For the stack and clauses tasks, are these anticipated to be pairwise, and if so, do we simply focus on the 3-4 pairwise “liability tensions” (meta-use cases) that have been identified as being of most interest so far?

RO-RqP: for example, purpose-of-use or other constraints on further downstream use (as discussed in this chain-link confidentiality paper); and our question about the relevance of licensing comes up here (IP/real property rights)
RS-AS: traditionally, services have done authorization jobs themselves and now we’re talking about their outsourcing this; they might have security/privacy requirements
RO-AS: would the resource owner feel comfortable trusting, say, a “social” AS to do this job correctly?
AS-(OAuth client): we do have some example agreement text for this in the social IdP realm

Jim suggests looking at existing examples and starting from there.

Jon asks: How pairwise or non-pairwise are these, really?

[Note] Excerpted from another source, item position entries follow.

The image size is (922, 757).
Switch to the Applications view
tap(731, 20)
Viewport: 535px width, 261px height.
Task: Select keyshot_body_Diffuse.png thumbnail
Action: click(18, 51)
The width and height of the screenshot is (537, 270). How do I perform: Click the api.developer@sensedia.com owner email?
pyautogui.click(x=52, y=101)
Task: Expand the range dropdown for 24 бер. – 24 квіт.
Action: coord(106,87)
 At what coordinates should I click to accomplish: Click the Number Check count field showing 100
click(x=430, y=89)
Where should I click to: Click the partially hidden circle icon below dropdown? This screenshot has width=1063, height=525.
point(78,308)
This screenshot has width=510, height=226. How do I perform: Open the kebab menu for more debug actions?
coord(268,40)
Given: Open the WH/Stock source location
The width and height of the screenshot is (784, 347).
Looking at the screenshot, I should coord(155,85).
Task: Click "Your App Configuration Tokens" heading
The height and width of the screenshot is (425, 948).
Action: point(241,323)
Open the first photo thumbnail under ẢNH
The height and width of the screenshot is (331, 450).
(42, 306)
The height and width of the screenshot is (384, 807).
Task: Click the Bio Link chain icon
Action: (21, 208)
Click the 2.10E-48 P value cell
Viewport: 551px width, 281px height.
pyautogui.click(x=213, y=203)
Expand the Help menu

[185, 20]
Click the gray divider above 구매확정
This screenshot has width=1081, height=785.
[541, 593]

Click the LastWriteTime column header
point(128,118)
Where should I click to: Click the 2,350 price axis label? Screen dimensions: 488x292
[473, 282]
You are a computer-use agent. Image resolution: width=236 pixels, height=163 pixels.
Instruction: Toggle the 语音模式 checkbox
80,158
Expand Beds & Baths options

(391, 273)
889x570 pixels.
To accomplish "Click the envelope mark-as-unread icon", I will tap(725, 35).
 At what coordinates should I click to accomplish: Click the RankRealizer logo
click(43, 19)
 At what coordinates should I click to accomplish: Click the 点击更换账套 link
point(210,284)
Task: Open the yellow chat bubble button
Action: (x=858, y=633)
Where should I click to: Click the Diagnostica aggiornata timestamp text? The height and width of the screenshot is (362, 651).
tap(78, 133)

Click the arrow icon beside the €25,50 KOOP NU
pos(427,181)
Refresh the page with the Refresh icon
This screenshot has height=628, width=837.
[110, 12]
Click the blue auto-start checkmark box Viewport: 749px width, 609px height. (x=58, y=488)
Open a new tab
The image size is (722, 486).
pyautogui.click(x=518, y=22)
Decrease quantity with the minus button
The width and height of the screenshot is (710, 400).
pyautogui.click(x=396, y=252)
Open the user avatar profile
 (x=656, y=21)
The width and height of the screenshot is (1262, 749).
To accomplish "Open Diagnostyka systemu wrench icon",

Delving into the distinction between “informed consent” and “authorization” and statutory use, in US healthcare regulations, there are implications regarding whether you have to do Accounting for Disclosures. There are perhaps interesting distinctions between different ways of deploying UMA-enabled applications when it comes to whether something counts as “consented” sharing. If your app (RS) provides a “share” button, is that consent? If your app (RS) hooks up to an AS that has a “share” button? If your AS supports a “pending requests approval” flow? If your app (RS) and client and AS collaborate to simulate a typical OAuth flow that is guaranteed to let you “uncheck scopes”?

Next steps:

AI: Steve, Dazza: Research “meaning of consent” and UMA usage patterns for next week.
AI: Eve: Share links with Steve/Dazza to help in their task.
AI: Jim: Help the rest of us understand how to “build stacks” — a tutorial.

Dazza has announced the FutureCommerce Legal Hackathon! Should there be an UMA track? He’ll send out a link about this!